The rebel ambush killed Private Alvino Bahian and left Staff Sergeant Alexander Falcasantos, Corporals Castle Camu, Robert Paul de Asis, Joseph Accad, and Marlon Ampao, Privates First Class Dave Calaycay, and Glen Genova, Privates Randy Borromeo and Jared Sugaguil wounded.

The injured troops, all “private complainants” in the case, claimed to have identified the teachers and community leaders as among the rebels who attacked them, recognizing them because they were among those they had a dialogue with before the ambush.

However, Alonzo maintained that the charges were trumped up and none of the teachers of PTCA officers could have been rebels or involved in the ambush.

The CLANS executive director said the six teachers were not even in the community when the ambush happened but “in our office for a teacher’ seminar and curriculum consultation.”

As for the PTCA officers, Alonzo acknowledged they were in the community because they are residents there and were, in fact, “among the civilians who were pinned down by the fighting.”

Lumad rights advocates have complained of human rights violations allegedly committed by government troops in Tinagdanan, where many residents are members of the Kesasabanay Dulangan Manobo, a local organization that has been resisting the entry of DM Consunji Inc. in their ancestral lands within the Daguma Mountain Range, which stretches over parts of Sultan Kudarat, Maguindanao and South Cotabato.

In a statement, SAGIPP said Duterte was using the military to implement his “paradigm of development,” which the group called “incongruous to the demands of the lumad for the preservation and development of their ancestral lands and the peasants’ call for agrarian reform.”

The group accused the government of turning Southern Mindanao into a “military garrison,” with 16 battalions in the Davao Region alone, backed by 6,000 militiamen deployed to 300 detachments, among these the Alamara in Davao City, Davao del Norte an Bukidnon; the Bagani in Cotabato, Bukidnon, Davao, Loreto in Agusan del Sur and Laak in Compostela Valley; the Black Fighter in Davao City; he Falcon Squad in Veruela in Ausan del Sur; Manado in Caragao, Davao Orienal; and Pulahan in Diwalwal, Compostela Valley.

Among the areas targeted by military operations, said SAGIPP, is the Pantaron Range, a rich watershed that runs through the towns of Talaingod, Kapalong and Sto.
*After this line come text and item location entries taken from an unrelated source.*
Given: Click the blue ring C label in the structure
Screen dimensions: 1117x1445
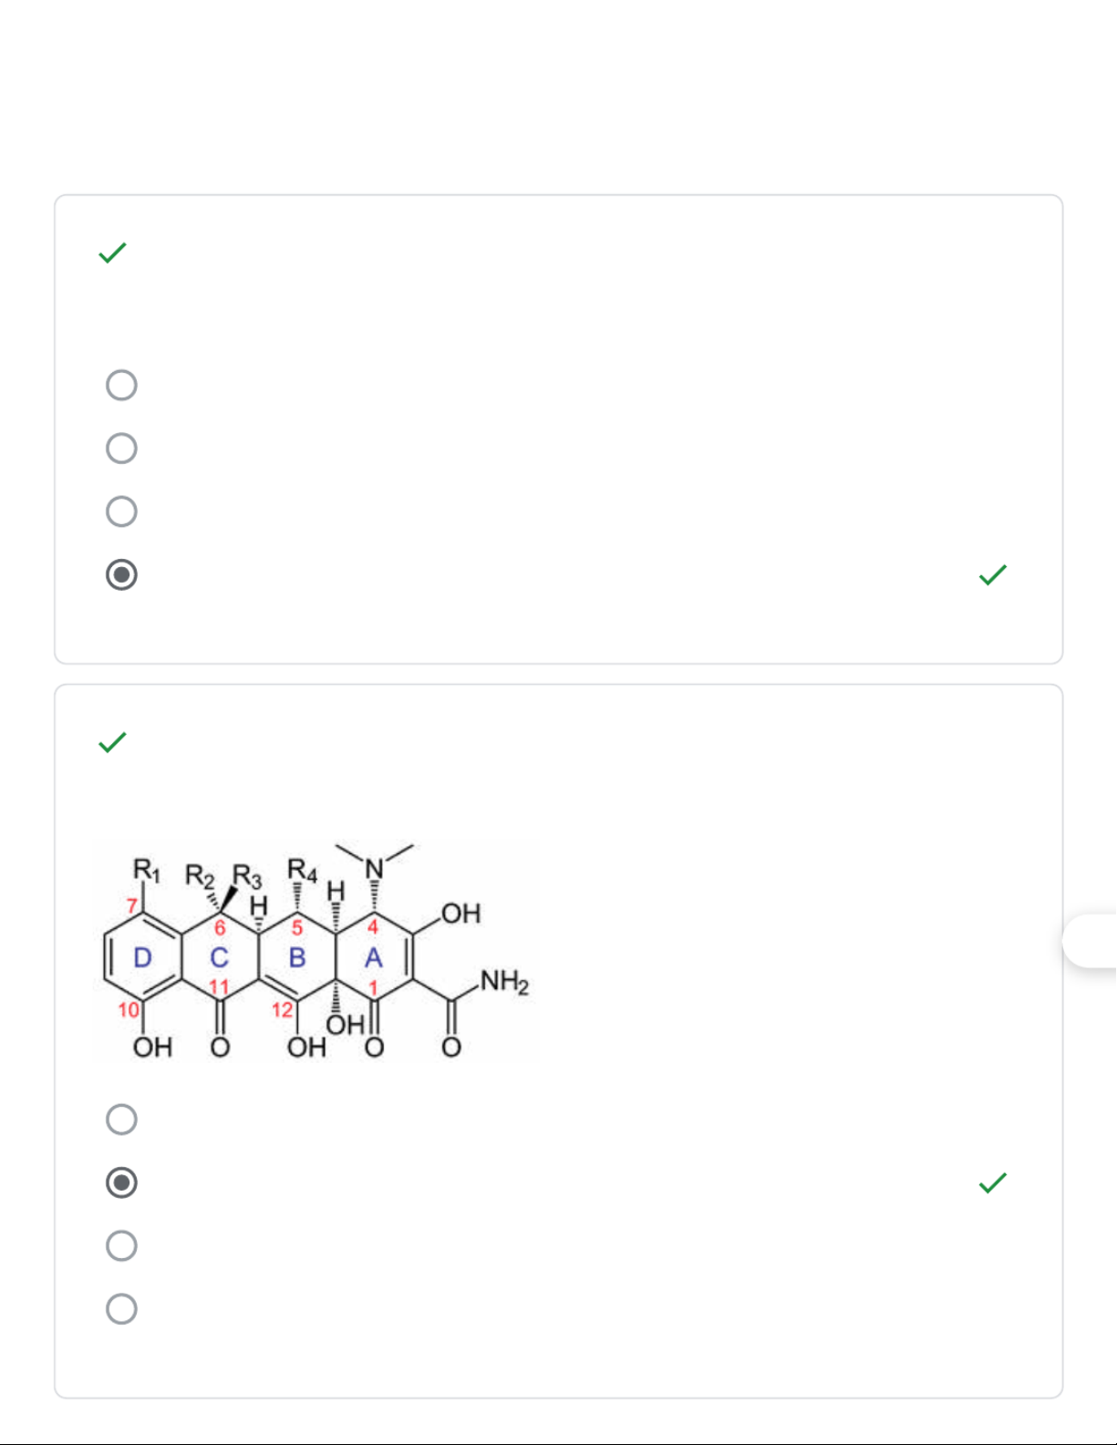Looking at the screenshot, I should tap(219, 957).
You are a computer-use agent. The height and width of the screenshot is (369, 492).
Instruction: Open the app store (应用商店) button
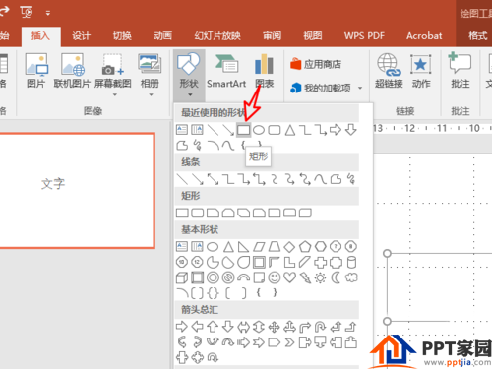pos(316,64)
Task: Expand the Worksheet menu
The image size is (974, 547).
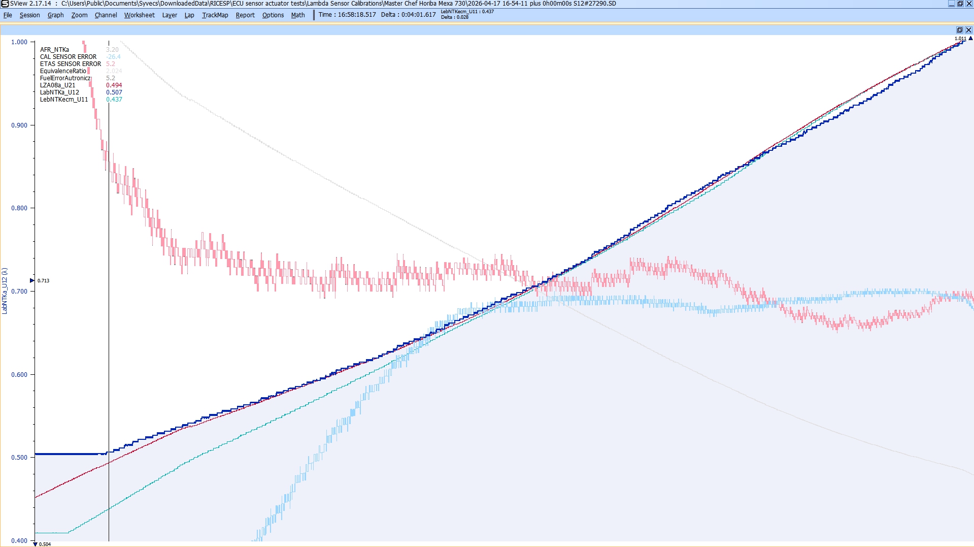Action: 139,15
Tomas in Davao del Norte, “a frontier protected by Manobo.”

“Troops have been conducting operations in Talaingod and encamped in the communities of Natulinan, Igang, Kahilawan and Kabadianan, Milyong, Barobo, Angela, and JBL,” SAGIPP said.
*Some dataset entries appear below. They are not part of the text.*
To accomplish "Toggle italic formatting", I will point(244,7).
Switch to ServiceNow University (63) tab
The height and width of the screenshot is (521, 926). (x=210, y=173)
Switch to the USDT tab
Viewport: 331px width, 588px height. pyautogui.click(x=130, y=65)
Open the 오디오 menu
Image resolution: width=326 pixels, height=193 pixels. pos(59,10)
Meanwhile, it said “Compostela Valley remains a virtual garrison with five Army battalions present in the province, making it the most militarized province in the country,” where “the most number of politically-related extrajudicial killings under Duterte’s term” have occurred, earning the moniker “Valley of Death.”

SAGIPP said Duterte, “who has promised to correct historical injustices,” has instead “unleashed and further scarred the peasants and lumad.”